EXERCISE PROMPT
Some lines in the listing below may include the string "each". How many are there? Give only the number.

EXERCISE INPUTS
━━━━━━━━━━

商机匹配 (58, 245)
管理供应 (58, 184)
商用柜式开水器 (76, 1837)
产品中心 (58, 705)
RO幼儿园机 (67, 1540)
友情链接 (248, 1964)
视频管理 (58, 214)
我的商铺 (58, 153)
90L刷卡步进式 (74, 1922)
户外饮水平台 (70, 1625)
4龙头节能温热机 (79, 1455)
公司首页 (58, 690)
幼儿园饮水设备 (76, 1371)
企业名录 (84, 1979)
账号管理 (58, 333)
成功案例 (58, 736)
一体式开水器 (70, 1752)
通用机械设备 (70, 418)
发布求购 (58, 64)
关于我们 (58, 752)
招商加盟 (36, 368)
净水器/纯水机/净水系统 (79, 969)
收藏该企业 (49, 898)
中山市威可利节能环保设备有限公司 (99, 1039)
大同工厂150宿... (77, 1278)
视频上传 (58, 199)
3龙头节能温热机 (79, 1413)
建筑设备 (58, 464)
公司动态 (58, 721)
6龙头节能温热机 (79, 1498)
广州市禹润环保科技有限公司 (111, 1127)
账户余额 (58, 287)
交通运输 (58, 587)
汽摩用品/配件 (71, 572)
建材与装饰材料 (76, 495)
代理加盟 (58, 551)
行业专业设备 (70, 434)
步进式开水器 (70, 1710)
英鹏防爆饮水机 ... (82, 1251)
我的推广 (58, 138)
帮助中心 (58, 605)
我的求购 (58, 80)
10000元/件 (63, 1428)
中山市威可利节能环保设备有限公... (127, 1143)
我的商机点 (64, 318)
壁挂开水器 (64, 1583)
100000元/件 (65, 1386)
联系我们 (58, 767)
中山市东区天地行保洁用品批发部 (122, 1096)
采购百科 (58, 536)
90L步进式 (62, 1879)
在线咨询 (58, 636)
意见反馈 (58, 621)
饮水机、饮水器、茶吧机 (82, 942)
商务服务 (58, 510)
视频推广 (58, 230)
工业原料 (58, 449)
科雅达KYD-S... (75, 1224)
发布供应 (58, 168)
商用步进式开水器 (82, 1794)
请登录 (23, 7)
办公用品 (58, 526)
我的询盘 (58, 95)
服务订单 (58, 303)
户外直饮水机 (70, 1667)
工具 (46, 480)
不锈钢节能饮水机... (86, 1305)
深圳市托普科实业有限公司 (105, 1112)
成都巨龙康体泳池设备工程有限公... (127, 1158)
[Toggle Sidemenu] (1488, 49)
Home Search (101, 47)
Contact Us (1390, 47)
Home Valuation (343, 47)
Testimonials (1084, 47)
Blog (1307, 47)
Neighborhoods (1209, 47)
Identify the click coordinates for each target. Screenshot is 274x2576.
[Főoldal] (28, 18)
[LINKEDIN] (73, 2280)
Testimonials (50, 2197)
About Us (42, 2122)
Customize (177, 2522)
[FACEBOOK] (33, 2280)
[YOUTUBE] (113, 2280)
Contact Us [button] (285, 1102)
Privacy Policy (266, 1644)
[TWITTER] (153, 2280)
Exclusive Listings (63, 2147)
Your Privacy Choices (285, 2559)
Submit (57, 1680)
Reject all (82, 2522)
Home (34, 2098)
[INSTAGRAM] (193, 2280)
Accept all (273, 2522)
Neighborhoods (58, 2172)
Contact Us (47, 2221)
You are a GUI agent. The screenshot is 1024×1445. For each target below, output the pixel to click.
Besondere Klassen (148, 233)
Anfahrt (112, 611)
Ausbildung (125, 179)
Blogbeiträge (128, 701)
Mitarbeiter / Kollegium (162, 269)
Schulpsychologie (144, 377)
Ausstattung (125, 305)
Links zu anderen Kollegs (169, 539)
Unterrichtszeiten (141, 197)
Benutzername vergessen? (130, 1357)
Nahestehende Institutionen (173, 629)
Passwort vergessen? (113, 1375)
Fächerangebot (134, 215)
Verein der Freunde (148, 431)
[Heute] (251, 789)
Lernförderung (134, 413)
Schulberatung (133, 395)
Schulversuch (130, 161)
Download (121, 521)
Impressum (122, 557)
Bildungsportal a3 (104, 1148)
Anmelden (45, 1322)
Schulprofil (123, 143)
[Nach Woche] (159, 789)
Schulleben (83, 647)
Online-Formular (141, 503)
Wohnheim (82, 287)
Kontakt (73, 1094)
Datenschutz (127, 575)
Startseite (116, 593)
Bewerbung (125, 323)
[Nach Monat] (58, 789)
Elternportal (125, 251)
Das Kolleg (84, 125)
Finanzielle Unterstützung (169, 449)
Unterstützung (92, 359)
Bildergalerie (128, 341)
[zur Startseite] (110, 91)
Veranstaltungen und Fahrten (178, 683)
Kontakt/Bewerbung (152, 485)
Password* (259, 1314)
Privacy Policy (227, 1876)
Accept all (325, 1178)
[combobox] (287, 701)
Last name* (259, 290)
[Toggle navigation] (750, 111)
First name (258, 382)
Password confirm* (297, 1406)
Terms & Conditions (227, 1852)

━━━━━━━━━━

EXERCISE OUTPUT
2